━━━ Source information ━━━

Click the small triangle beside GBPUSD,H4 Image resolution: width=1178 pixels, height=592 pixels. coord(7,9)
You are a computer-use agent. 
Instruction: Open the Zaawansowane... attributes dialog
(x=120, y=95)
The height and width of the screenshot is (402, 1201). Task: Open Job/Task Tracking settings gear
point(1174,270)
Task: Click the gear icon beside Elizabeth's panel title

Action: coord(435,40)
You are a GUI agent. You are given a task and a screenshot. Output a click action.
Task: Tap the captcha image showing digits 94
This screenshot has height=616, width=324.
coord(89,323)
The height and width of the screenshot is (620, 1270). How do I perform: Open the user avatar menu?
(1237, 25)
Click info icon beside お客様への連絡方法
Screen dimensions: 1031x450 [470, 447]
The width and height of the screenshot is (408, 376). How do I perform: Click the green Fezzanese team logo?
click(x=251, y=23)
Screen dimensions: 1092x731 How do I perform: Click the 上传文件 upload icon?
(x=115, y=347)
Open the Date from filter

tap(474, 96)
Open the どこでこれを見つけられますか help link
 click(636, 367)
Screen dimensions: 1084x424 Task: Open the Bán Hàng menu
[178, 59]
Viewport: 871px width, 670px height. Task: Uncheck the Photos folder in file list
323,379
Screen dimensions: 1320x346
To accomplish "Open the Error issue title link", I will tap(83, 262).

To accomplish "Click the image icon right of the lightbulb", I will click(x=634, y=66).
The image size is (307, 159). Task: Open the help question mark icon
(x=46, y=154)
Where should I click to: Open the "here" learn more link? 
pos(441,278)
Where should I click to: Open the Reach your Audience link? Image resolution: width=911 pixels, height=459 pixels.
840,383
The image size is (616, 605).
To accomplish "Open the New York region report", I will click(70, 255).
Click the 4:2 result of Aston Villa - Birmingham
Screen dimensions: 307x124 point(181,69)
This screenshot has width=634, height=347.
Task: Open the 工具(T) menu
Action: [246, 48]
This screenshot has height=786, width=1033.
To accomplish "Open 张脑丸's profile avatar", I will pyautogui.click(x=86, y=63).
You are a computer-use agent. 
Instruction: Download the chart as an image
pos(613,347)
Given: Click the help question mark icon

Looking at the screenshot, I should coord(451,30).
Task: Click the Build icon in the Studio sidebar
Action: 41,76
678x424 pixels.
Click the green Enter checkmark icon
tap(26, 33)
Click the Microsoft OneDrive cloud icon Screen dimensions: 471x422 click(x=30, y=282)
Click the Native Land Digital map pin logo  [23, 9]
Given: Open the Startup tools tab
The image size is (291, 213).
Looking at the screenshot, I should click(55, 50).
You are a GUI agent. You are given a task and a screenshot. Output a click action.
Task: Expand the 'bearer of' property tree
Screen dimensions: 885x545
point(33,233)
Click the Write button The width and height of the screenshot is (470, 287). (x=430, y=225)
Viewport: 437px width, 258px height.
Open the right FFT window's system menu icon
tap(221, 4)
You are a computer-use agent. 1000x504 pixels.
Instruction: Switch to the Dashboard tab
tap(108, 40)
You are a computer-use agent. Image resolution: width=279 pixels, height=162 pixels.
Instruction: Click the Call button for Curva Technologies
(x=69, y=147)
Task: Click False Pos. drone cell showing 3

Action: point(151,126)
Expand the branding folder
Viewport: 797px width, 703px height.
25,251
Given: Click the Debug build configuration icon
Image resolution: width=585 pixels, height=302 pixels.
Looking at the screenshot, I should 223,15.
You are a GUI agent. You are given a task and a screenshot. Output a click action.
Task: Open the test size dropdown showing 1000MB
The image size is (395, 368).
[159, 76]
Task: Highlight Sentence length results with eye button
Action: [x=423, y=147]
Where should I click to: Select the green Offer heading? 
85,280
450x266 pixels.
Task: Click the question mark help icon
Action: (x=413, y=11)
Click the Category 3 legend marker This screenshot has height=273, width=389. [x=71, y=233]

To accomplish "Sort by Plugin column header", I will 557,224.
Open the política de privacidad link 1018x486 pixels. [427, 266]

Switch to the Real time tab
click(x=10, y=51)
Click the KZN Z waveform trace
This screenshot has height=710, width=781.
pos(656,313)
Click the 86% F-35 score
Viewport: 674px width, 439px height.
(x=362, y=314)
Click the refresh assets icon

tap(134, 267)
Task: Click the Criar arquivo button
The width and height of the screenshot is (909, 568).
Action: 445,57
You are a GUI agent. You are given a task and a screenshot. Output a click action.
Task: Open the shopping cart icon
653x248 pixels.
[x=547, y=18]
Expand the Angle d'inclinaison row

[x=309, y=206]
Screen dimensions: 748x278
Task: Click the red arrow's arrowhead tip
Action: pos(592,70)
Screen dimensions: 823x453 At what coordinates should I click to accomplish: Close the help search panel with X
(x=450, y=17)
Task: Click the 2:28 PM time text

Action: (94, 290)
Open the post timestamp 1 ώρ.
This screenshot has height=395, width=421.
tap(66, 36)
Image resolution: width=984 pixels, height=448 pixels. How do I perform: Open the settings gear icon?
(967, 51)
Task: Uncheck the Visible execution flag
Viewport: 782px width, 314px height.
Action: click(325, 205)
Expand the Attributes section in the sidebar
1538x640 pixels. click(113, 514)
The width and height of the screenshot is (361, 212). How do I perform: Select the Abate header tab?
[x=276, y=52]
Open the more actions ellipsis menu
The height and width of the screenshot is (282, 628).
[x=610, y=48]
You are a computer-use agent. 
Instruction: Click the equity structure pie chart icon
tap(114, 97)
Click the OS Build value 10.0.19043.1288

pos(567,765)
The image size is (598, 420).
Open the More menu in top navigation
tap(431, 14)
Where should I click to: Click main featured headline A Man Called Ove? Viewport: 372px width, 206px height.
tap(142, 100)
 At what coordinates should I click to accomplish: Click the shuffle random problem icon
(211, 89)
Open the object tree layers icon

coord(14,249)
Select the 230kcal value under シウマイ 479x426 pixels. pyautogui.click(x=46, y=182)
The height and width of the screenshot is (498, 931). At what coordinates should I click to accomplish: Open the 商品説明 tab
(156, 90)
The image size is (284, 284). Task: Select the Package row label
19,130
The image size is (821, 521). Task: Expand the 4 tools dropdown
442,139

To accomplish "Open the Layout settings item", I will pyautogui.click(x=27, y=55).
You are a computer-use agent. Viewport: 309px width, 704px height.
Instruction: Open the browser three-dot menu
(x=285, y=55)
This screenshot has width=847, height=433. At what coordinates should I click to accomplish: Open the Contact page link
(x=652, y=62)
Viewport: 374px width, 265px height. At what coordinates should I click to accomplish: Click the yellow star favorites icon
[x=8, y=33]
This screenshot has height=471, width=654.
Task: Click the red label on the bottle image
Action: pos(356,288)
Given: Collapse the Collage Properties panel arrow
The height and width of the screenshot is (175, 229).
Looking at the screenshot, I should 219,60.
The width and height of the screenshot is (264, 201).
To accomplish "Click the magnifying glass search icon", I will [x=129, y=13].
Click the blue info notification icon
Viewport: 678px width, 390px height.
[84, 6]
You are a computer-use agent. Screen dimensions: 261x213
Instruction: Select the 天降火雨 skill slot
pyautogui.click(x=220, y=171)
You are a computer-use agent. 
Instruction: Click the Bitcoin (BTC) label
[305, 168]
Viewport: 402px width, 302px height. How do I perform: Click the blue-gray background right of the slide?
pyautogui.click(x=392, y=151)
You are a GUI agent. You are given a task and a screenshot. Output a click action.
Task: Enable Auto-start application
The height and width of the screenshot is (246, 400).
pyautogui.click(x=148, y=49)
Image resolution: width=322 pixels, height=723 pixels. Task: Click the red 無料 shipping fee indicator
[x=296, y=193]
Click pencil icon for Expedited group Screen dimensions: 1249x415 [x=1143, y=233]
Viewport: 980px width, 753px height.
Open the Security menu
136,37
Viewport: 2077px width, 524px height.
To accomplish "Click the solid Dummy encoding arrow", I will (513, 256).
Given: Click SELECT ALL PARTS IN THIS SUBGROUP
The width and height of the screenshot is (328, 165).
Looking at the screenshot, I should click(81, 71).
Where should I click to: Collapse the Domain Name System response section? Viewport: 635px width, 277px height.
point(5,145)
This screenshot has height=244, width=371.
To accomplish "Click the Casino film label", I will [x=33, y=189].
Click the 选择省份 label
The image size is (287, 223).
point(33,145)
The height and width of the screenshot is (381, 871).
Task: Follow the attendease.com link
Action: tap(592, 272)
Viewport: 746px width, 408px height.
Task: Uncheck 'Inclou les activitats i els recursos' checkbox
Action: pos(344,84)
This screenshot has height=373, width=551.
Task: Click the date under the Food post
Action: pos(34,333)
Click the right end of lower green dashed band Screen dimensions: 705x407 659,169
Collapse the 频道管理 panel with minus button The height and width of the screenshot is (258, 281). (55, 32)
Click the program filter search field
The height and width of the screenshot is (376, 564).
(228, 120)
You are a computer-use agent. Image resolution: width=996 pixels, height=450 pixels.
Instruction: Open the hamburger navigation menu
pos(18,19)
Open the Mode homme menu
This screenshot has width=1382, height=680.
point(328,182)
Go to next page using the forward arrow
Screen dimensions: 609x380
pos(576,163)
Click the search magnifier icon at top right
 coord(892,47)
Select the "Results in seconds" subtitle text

━━━

Required work: Set down, exactly and in full, the lines from the one containing "Click the search magnifier icon at top right" through the end of the entries; no other line belongs.

Response box:
Click the search magnifier icon at top right
 coord(892,47)
Select the "Results in seconds" subtitle text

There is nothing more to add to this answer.